(Stored data entries)
§ §

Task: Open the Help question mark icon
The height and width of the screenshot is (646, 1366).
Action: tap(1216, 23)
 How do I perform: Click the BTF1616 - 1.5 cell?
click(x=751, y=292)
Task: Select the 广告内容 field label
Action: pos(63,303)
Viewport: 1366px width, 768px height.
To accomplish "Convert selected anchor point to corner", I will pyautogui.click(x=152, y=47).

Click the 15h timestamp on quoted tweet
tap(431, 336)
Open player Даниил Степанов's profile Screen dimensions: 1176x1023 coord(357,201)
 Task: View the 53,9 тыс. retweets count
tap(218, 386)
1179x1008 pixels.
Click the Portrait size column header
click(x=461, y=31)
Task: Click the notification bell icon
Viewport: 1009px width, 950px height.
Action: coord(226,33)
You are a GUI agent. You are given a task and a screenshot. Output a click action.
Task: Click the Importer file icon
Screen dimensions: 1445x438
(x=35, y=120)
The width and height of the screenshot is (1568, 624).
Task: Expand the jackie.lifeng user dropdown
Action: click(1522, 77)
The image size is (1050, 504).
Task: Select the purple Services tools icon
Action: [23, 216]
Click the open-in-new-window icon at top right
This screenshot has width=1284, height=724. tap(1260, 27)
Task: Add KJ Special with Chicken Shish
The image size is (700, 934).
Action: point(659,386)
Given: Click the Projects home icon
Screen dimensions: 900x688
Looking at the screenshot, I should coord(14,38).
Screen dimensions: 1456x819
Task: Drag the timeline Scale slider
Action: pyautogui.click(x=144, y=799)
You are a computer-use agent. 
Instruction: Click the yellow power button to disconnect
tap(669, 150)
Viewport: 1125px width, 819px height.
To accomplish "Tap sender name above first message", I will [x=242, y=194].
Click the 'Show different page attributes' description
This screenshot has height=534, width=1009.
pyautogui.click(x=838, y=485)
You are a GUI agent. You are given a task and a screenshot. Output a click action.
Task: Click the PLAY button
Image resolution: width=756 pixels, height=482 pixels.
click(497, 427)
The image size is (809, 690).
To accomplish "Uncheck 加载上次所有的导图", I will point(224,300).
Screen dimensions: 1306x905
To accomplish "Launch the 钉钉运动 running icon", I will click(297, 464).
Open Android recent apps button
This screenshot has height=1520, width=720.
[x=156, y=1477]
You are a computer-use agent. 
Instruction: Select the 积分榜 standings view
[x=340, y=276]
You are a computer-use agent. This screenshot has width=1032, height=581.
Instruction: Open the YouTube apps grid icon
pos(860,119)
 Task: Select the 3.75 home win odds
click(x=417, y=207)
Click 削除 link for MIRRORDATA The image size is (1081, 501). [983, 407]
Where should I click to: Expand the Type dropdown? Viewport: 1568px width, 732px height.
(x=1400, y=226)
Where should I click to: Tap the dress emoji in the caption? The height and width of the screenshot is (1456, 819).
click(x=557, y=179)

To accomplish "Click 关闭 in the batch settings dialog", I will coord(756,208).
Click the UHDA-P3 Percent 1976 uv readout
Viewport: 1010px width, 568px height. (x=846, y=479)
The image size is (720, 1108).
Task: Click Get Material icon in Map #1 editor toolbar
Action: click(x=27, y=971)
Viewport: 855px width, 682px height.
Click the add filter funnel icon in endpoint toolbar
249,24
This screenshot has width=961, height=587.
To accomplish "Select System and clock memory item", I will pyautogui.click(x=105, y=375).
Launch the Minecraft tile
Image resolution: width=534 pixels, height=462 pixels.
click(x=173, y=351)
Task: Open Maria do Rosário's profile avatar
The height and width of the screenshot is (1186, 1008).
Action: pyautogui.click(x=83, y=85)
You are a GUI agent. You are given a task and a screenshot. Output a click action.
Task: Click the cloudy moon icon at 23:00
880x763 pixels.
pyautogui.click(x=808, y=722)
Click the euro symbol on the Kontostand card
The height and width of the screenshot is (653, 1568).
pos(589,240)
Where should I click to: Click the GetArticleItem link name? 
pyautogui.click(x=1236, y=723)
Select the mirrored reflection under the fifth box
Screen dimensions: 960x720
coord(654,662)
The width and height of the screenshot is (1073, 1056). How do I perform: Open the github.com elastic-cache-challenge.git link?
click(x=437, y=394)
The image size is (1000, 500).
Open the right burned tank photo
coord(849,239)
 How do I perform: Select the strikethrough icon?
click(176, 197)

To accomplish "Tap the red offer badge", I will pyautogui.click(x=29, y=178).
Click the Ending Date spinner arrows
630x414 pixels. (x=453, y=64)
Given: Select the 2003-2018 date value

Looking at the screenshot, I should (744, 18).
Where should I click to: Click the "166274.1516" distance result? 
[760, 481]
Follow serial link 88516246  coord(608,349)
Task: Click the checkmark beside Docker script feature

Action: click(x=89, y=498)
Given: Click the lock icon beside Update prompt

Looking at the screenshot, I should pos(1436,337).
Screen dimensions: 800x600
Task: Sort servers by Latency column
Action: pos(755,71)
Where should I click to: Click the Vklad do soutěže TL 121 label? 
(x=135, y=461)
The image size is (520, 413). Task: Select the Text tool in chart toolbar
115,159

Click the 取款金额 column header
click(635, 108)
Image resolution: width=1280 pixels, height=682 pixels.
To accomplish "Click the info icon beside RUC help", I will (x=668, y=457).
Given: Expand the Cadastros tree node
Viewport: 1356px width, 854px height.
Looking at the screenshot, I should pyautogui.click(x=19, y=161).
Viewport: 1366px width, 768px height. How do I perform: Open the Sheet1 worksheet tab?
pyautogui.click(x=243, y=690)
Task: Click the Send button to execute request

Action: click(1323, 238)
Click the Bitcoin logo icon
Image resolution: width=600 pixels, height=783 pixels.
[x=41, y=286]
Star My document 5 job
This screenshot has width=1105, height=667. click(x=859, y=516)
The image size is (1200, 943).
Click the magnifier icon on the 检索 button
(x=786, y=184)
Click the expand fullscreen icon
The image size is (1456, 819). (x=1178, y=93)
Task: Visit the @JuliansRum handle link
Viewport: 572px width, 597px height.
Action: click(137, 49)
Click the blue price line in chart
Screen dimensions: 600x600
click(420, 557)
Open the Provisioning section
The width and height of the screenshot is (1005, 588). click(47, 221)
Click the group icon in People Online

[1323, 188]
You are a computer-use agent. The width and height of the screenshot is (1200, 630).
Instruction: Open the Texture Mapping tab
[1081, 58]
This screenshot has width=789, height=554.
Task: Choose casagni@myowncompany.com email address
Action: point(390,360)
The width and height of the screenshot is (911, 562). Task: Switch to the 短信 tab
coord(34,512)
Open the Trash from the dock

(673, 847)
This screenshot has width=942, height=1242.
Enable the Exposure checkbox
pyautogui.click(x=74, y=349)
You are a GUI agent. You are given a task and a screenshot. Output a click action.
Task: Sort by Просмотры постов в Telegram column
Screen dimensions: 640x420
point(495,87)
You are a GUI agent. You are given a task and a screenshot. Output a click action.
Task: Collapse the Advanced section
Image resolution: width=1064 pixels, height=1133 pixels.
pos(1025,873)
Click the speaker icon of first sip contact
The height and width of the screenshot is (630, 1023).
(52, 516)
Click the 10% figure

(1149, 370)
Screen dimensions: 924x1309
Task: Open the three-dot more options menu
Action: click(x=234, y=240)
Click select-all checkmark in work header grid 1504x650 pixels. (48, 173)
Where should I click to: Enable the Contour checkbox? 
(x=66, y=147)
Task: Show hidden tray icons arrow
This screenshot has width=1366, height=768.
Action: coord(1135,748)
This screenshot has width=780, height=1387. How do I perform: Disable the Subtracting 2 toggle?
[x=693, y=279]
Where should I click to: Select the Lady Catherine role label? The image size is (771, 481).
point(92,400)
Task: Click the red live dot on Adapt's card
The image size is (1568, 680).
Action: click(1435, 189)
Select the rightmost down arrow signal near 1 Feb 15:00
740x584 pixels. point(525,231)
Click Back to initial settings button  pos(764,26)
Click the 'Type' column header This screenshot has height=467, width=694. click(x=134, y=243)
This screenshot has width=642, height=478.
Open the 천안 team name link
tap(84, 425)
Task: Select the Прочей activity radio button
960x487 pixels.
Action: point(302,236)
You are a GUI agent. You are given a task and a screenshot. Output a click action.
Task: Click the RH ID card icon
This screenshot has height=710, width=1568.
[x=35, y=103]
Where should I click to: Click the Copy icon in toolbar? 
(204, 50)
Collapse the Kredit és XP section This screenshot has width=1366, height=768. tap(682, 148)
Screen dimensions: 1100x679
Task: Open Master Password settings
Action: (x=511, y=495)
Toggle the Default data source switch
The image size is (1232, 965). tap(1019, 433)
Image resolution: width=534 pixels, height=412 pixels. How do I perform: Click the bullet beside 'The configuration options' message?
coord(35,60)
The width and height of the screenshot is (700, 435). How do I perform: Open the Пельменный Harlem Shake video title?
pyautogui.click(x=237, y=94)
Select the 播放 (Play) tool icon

§ §

§ HOW TO COMPLETE THIS TASK
Check each line of the records for the word "first", then state how many lines have it, as a number only.

§ COMPLETED EXERCISE
2